Option 3: Your Microsoft account seems well protected
In the best case scenario, the page will display “Not vulnerable”. This is typically down to the internet connection. Like with many corporate networks, if your connection is routed through a proxy server then this blocks the transfer of critical data packets. Another reason could be that certain Windows settings are stopping the computer from running the test. This does NOT mean that your Windows computer is generally safe from such attacks. Tip: Check the security of your Windows password such as by using this website: https://howsecureismypassword.net/.
No solution: Deactivate your Microsoft account
The makers of the test advise to stop using Microsoft software that can access network shares over the internet. This includes the Edge and Internet Explorer browsers, the Outlook email program, and the Skype chat program. Furthermore, they generally warn against using Windows accounts to log in to Windows 10. That would be rather a radical step as this would severely restrict Windows 10’s functionality. Anyone signing in with a local account won’t be able to download any programs or apps from the Windows Store, the functionality of supplied apps will be restricted, and you won’t be able to access OneDrive via Windows Explorer – just a few examples from a very long list. In this case, the best thing to do is to create a virtually uncrackable password!
All it takes is 5 minutes to create an uncrackable Windows password
Do you always leave the front door wide open? Probably not. The smart ones among us protect their own four walls with a maximum-security door lock. You should also take this approach when choosing your passwords – and best of all a really secure password costs you absolutely nothing, unlike a high-security door lock! A secure Microsoft password is therefore not only absolutely essential – if someone has cracked your simple Microsoft password, it stops them from rummaging through your OneDrive folders and searching through your emails for further passwords at will.
- Go to “login.live.com”. Log in using your Microsoft credentials. On the left beneath your profile image click “More actions” and then select “Change password”. Follow the on-screen instructions.

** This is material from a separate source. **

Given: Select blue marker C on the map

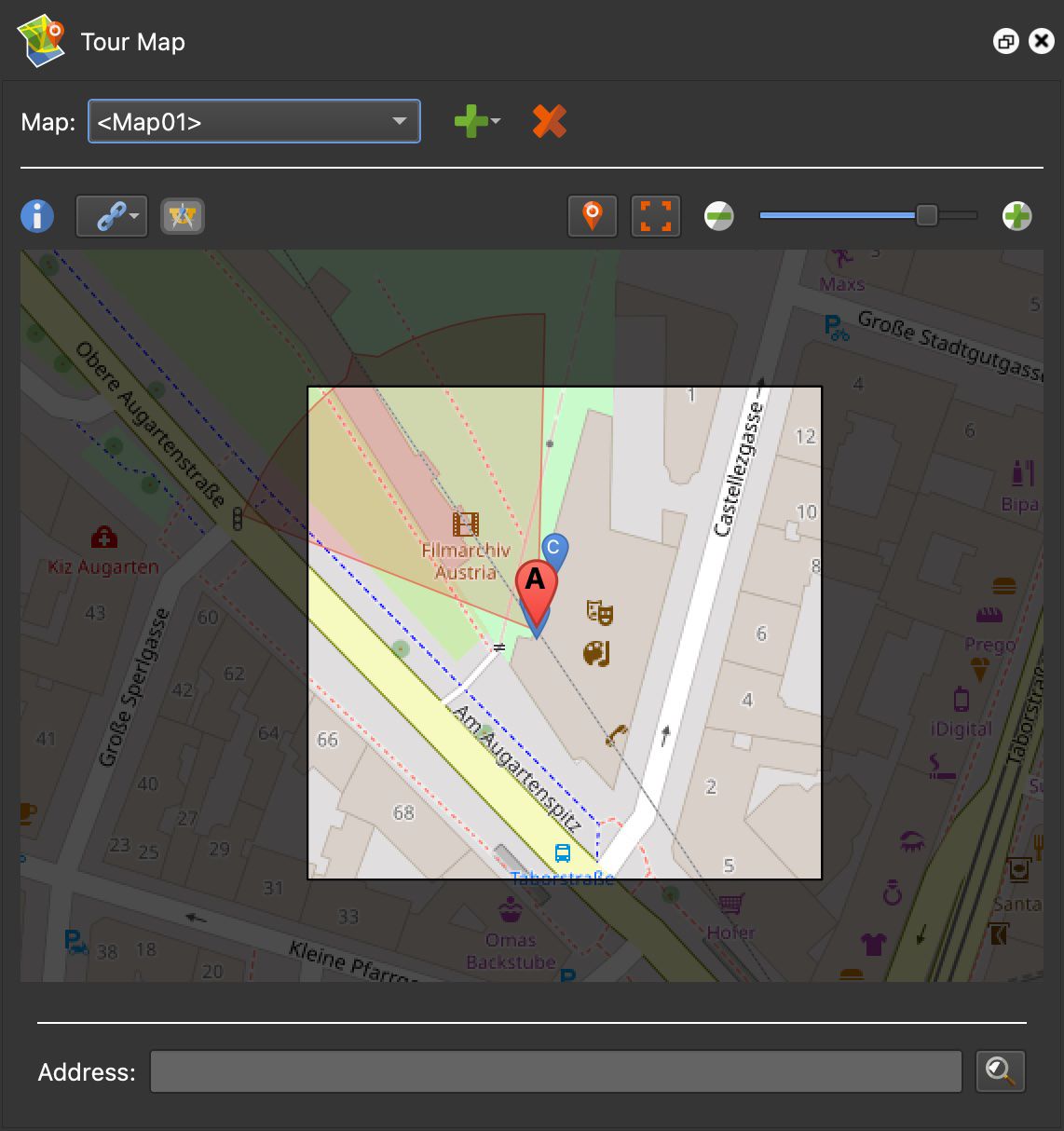Looking at the screenshot, I should [554, 550].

- You’ll then need to enter your current password followed by a new one. Be aware: The new password should comprise at least 10 characters – even better if it’s longer. Don’t even attempt to use a simple sequence of numbers; keyboard patterns; common terms; names of relatives, acquaintances, pets, and celebrities; as well as your own address. You can create memorable passwords that are secure by using a phrase that helps jog your memory, such as “I need this password to login to Windows 10” for your Microsoft account. If you take the first character of each word you get “IntptltW10”. Passwords like these are almost impossible for hackers to crack, provided your computer has a good antivirus scanner to protect you against malware. Otherwise, a keylogger could record your every keystroke. In this case, even the best password won’t help.